- [Collected data]
+++
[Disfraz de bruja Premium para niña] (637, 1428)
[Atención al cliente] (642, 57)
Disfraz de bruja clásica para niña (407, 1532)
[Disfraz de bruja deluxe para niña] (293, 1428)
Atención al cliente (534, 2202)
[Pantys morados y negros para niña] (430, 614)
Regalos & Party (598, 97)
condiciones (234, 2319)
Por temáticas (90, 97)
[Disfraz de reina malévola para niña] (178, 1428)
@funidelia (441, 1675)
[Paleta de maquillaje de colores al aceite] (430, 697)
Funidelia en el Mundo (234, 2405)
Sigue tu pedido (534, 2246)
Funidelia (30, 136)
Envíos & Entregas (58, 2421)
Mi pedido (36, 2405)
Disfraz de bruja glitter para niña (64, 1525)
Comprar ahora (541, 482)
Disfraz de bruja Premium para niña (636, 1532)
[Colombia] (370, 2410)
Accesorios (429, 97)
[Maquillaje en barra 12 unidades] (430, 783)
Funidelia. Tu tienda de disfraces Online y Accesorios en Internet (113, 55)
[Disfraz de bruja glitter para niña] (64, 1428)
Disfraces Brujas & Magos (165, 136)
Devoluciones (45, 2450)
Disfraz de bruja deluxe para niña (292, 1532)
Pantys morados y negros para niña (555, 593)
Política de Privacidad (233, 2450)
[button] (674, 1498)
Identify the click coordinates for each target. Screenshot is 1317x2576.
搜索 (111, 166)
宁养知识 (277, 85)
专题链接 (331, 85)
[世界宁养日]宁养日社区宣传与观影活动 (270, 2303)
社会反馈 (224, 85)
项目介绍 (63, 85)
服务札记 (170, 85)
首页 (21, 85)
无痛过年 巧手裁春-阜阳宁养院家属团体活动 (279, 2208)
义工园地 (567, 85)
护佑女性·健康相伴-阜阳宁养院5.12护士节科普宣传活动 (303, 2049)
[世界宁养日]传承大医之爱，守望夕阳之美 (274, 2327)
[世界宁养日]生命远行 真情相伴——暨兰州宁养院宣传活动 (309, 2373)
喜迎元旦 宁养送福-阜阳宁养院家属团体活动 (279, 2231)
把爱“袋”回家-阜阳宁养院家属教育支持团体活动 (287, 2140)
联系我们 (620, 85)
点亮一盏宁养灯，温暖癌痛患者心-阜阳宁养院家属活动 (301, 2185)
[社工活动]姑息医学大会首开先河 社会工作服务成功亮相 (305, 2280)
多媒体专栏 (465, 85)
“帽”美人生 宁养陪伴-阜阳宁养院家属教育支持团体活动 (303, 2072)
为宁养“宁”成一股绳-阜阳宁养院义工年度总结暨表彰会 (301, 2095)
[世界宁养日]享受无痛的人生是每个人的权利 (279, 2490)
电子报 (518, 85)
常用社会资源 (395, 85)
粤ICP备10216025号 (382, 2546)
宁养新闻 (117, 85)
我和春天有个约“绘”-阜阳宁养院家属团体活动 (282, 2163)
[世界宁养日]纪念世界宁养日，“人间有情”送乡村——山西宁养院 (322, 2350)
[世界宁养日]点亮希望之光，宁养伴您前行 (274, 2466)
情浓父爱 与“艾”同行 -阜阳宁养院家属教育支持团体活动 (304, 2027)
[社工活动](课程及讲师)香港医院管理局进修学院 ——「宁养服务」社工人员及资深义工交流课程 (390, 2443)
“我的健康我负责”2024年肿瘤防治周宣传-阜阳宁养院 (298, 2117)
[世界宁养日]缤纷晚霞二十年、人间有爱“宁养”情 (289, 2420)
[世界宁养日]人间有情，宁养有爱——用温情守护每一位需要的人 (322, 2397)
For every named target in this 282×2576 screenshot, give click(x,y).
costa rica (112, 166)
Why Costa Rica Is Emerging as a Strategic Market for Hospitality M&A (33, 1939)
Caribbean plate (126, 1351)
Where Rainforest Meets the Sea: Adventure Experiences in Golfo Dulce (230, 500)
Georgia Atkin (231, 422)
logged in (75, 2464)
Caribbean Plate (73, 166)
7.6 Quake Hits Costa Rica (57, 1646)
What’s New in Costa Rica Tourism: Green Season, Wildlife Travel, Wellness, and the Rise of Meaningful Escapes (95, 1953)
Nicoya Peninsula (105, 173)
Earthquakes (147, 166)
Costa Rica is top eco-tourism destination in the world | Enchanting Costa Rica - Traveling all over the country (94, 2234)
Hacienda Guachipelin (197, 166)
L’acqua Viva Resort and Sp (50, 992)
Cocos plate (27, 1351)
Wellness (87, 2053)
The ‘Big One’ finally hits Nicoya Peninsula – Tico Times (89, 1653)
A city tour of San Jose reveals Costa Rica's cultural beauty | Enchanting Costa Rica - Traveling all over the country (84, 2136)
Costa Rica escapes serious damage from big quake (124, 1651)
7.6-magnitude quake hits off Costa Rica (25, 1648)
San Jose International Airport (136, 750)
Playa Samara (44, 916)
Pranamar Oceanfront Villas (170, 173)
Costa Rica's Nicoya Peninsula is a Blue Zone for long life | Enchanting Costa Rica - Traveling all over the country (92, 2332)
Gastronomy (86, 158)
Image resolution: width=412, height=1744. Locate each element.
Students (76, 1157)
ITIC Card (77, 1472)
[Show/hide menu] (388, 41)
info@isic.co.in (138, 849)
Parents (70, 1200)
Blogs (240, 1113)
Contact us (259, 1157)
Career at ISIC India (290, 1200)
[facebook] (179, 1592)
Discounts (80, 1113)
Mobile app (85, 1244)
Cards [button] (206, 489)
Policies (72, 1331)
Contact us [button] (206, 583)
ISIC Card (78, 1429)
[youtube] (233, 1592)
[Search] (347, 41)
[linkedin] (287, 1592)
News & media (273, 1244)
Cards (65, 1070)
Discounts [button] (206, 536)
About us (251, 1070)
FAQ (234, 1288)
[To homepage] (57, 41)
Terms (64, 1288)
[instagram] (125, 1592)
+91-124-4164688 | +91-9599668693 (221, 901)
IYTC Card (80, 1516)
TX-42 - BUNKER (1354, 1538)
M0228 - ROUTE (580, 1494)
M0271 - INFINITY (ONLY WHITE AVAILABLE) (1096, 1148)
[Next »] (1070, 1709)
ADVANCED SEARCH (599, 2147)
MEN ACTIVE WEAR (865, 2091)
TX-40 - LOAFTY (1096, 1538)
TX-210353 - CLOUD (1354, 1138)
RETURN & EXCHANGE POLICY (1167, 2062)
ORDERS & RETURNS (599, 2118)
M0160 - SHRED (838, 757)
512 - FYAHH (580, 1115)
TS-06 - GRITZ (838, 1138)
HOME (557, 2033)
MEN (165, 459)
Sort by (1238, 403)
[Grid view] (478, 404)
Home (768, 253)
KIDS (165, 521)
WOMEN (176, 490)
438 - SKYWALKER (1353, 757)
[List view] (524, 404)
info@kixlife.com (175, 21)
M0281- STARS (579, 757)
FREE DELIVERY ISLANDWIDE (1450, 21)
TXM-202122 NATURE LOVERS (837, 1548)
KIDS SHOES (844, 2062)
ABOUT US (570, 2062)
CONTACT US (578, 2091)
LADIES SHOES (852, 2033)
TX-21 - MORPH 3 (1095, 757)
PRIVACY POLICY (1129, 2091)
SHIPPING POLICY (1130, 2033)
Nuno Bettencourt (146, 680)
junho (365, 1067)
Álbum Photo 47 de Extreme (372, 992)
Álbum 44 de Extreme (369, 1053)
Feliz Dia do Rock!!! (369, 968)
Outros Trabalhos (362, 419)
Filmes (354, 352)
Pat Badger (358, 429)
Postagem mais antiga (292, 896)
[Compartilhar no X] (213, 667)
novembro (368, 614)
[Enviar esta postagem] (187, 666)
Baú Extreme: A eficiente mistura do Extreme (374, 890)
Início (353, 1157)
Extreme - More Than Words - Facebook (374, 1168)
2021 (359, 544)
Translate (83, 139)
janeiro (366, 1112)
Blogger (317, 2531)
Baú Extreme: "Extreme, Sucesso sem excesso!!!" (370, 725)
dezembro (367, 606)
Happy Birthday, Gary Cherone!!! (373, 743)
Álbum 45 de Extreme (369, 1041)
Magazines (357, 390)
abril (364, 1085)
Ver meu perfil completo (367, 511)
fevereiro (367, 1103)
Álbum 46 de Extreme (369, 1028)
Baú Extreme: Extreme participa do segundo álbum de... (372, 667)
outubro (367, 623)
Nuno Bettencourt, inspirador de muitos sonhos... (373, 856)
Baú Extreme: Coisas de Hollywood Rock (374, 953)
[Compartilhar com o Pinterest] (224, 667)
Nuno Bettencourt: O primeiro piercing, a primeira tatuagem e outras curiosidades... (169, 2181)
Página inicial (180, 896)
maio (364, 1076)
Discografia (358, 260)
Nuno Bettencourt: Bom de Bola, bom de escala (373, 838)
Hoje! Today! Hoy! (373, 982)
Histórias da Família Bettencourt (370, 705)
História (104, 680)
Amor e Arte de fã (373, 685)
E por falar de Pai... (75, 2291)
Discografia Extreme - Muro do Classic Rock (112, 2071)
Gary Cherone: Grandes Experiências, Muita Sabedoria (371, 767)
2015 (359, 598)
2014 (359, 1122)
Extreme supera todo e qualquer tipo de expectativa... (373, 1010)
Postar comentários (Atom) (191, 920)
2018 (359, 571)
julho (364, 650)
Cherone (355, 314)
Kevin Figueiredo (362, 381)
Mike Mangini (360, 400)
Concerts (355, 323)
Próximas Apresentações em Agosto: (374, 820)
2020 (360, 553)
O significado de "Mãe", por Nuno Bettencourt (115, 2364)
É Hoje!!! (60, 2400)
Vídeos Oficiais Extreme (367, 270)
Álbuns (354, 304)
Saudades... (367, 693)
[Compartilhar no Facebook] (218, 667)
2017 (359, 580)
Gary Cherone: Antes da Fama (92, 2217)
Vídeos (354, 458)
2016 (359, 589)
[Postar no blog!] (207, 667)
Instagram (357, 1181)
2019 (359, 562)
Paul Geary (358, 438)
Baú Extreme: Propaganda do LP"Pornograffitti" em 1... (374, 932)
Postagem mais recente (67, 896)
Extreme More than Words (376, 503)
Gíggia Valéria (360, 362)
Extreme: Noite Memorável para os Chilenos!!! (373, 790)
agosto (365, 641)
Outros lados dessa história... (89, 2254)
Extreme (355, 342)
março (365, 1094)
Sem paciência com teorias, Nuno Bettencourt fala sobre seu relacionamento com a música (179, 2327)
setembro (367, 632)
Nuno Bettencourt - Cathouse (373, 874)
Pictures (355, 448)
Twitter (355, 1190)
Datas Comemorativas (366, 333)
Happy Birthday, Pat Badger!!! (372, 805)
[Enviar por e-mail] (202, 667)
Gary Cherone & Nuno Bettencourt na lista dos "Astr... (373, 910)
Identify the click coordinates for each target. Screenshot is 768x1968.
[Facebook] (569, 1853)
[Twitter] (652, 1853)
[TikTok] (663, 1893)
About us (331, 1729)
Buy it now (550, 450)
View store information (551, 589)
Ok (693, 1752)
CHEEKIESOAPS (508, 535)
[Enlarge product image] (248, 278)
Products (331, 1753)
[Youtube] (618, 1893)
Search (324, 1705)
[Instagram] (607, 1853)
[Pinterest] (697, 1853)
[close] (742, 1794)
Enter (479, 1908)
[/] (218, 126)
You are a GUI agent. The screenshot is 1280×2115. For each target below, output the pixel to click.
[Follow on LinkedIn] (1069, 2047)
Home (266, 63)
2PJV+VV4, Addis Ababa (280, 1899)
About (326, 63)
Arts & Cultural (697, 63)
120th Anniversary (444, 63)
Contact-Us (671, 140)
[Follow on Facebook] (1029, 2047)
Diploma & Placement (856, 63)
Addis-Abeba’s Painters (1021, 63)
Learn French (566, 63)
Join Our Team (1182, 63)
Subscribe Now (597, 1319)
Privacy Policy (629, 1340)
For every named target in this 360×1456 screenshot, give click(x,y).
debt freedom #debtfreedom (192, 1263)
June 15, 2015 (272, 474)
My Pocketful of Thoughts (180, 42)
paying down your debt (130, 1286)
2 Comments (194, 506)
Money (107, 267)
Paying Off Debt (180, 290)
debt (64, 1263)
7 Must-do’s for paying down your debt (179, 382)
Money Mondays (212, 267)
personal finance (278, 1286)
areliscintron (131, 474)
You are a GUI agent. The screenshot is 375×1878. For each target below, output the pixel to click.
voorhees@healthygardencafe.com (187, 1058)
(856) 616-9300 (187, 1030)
+++
- [WHAT YOU NEED TO DO]
Nothing but an exact copy of the lines from the start of the entries through the line containing "Comprar ahora (541, 482)" belongs in the response.

- [ANSWER BELOW]
[Disfraz de bruja Premium para niña] (637, 1428)
[Atención al cliente] (642, 57)
Disfraz de bruja clásica para niña (407, 1532)
[Disfraz de bruja deluxe para niña] (293, 1428)
Atención al cliente (534, 2202)
[Pantys morados y negros para niña] (430, 614)
Regalos & Party (598, 97)
condiciones (234, 2319)
Por temáticas (90, 97)
[Disfraz de reina malévola para niña] (178, 1428)
@funidelia (441, 1675)
[Paleta de maquillaje de colores al aceite] (430, 697)
Funidelia en el Mundo (234, 2405)
Sigue tu pedido (534, 2246)
Funidelia (30, 136)
Envíos & Entregas (58, 2421)
Mi pedido (36, 2405)
Disfraz de bruja glitter para niña (64, 1525)
Comprar ahora (541, 482)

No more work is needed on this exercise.